— WORK INSTRUCTIONS —
Arrange the lines of the records below, from the line with "At what coordinates" through the end of the records, as a Markdown table with the columns Row and Line, skipping any blank lines. Leave the pictures out of the table.

— DATA SUPPLIED —
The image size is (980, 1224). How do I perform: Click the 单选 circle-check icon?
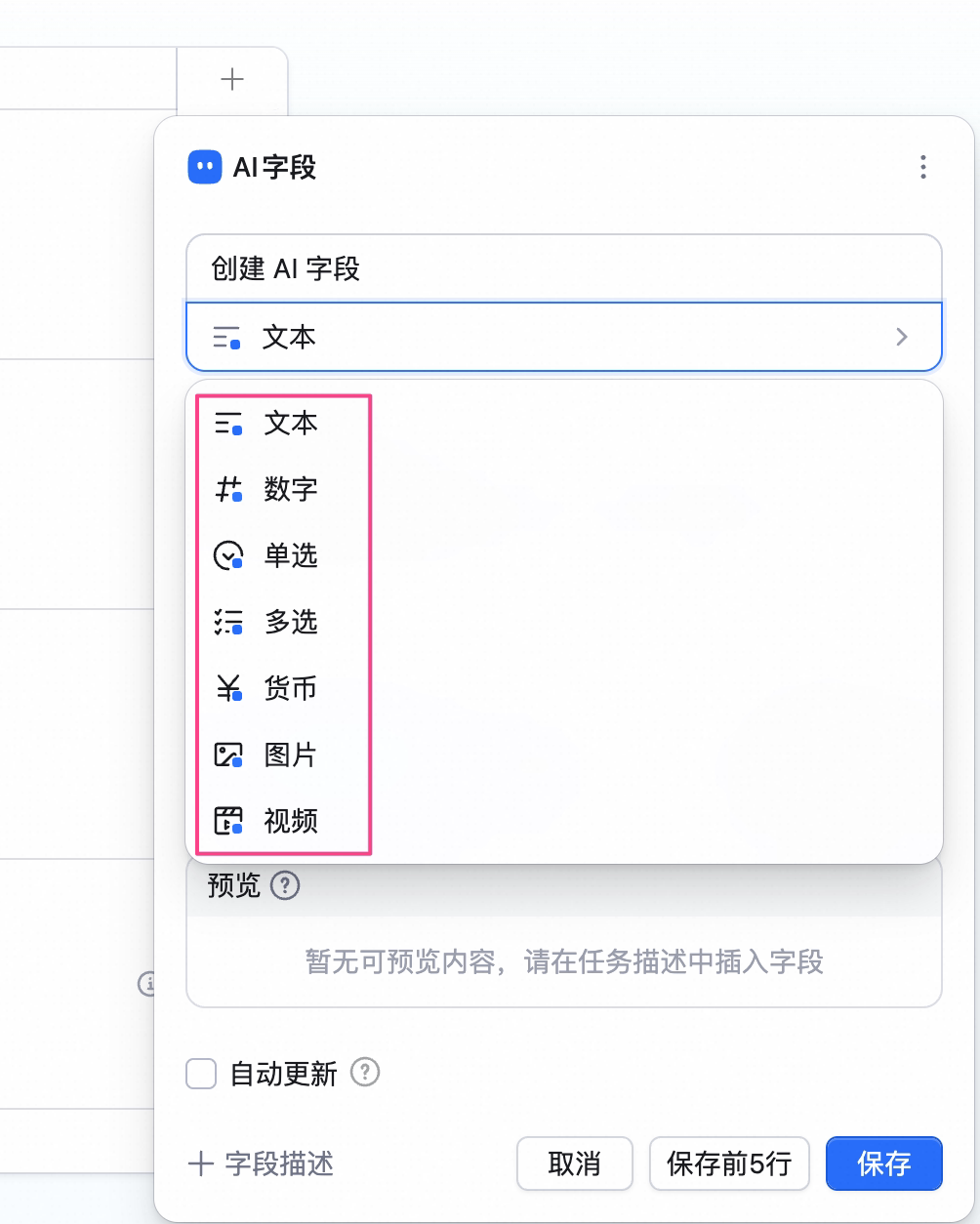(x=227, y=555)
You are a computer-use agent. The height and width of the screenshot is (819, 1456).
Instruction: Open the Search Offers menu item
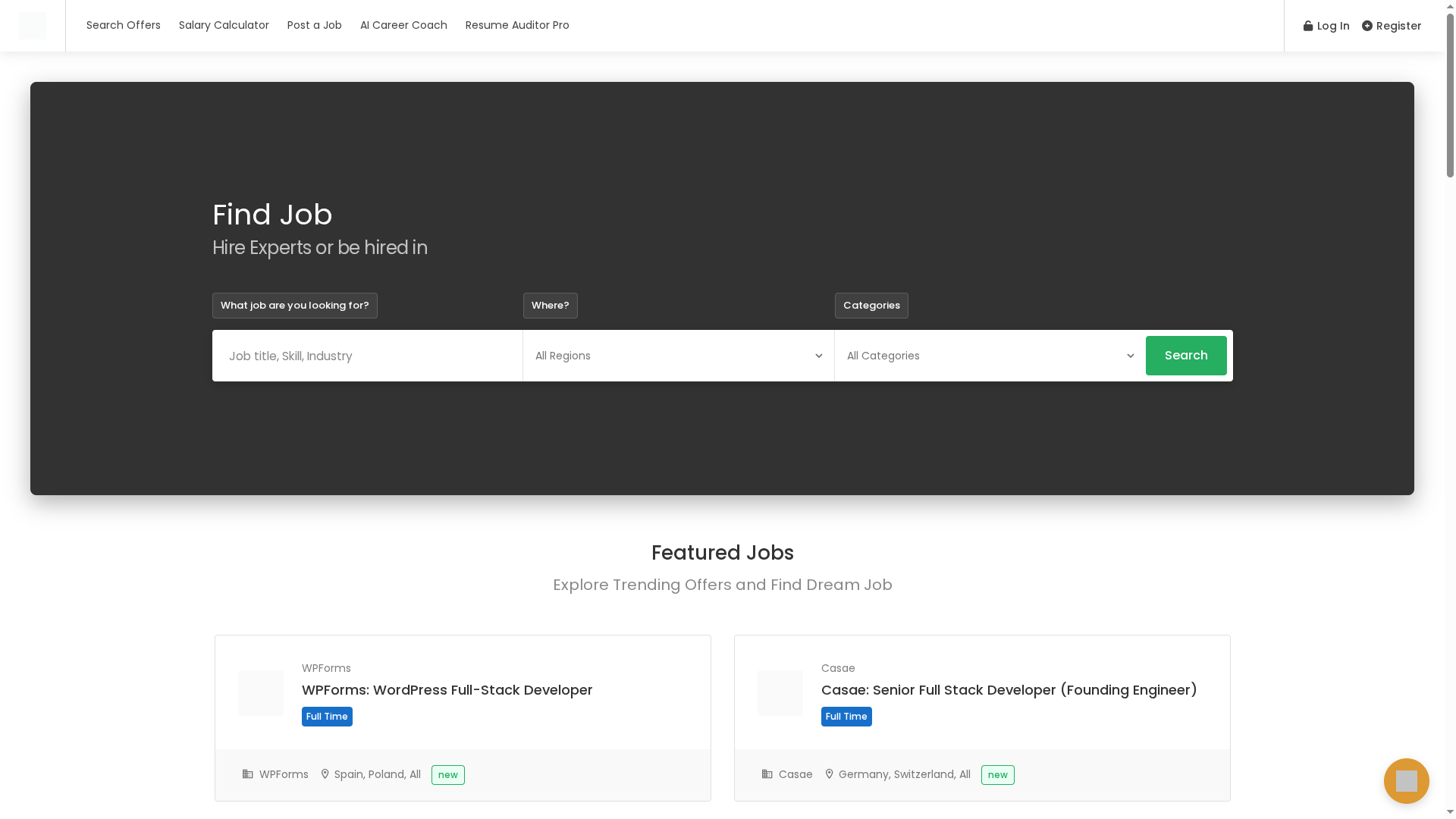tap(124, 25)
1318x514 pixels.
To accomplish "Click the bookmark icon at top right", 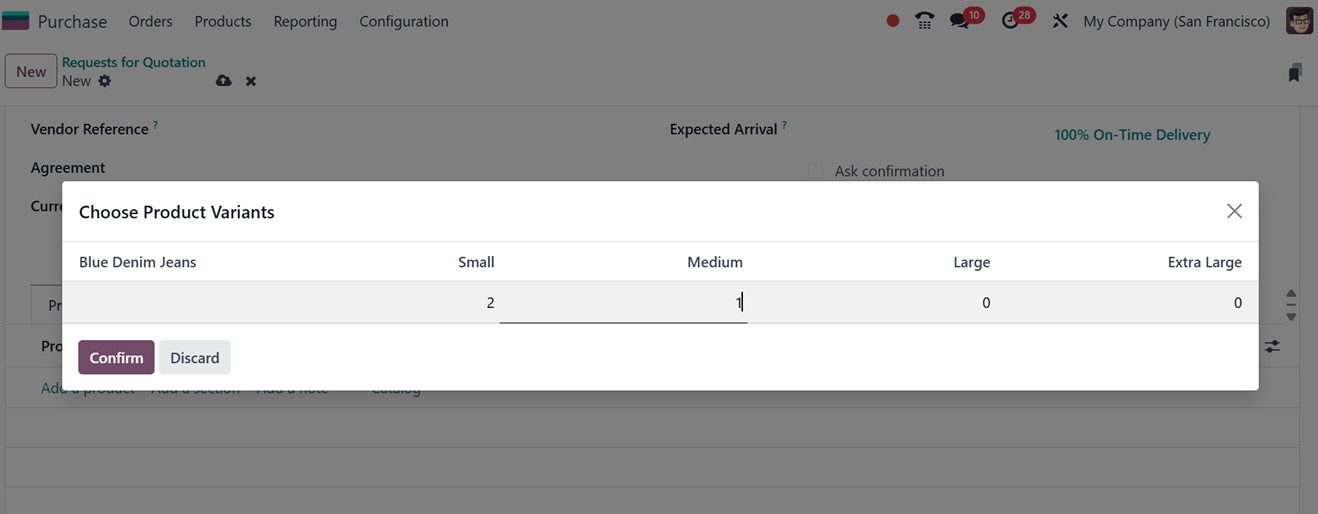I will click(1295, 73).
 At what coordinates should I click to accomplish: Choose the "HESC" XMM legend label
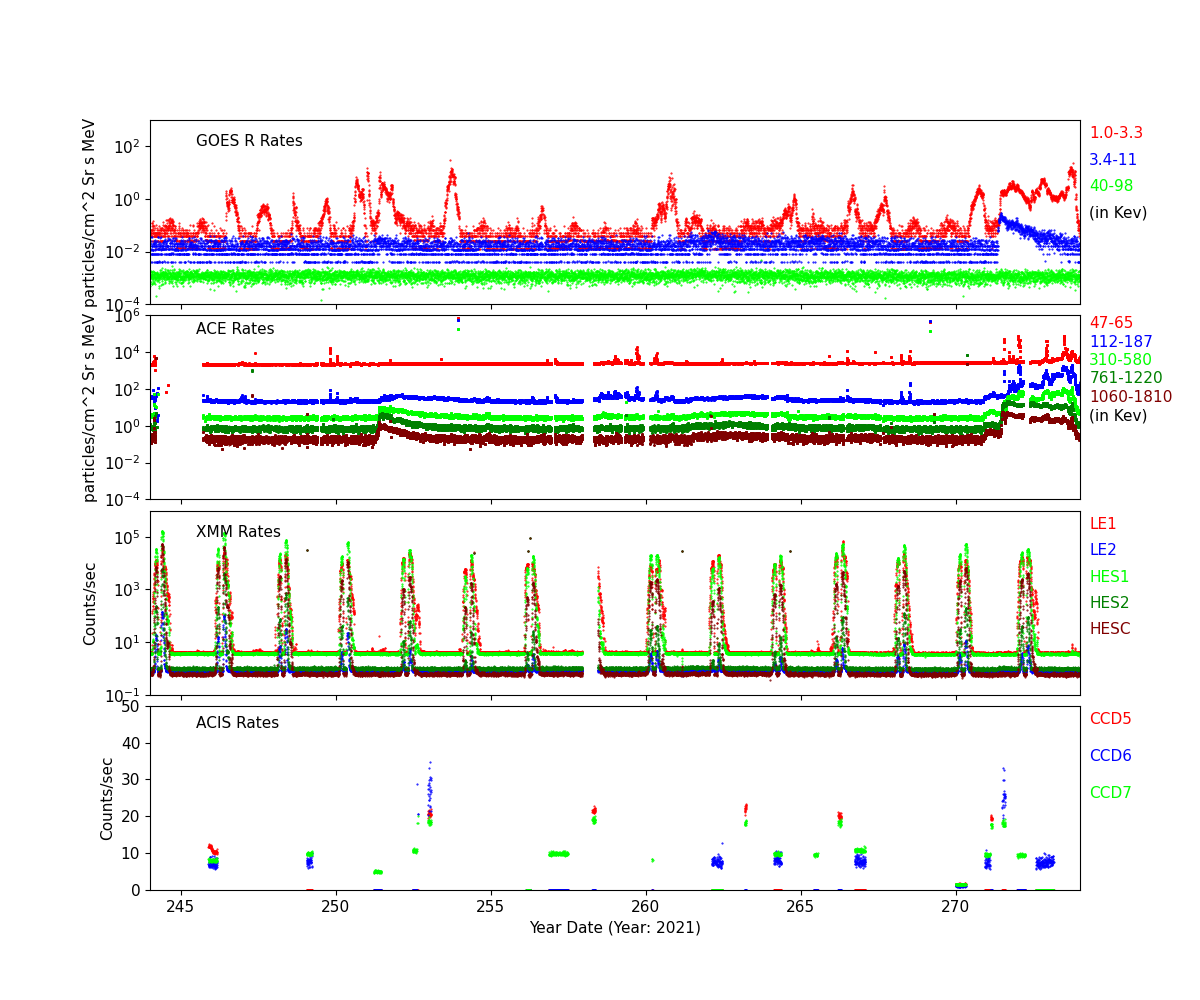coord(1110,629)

— COMPLETE RESPONSE —
| Row | Line |
|---|---|
| 1 |  At what coordinates should I click to accomplish: Choose the "HESC" XMM legend label |
| 2 | coord(1110,629) |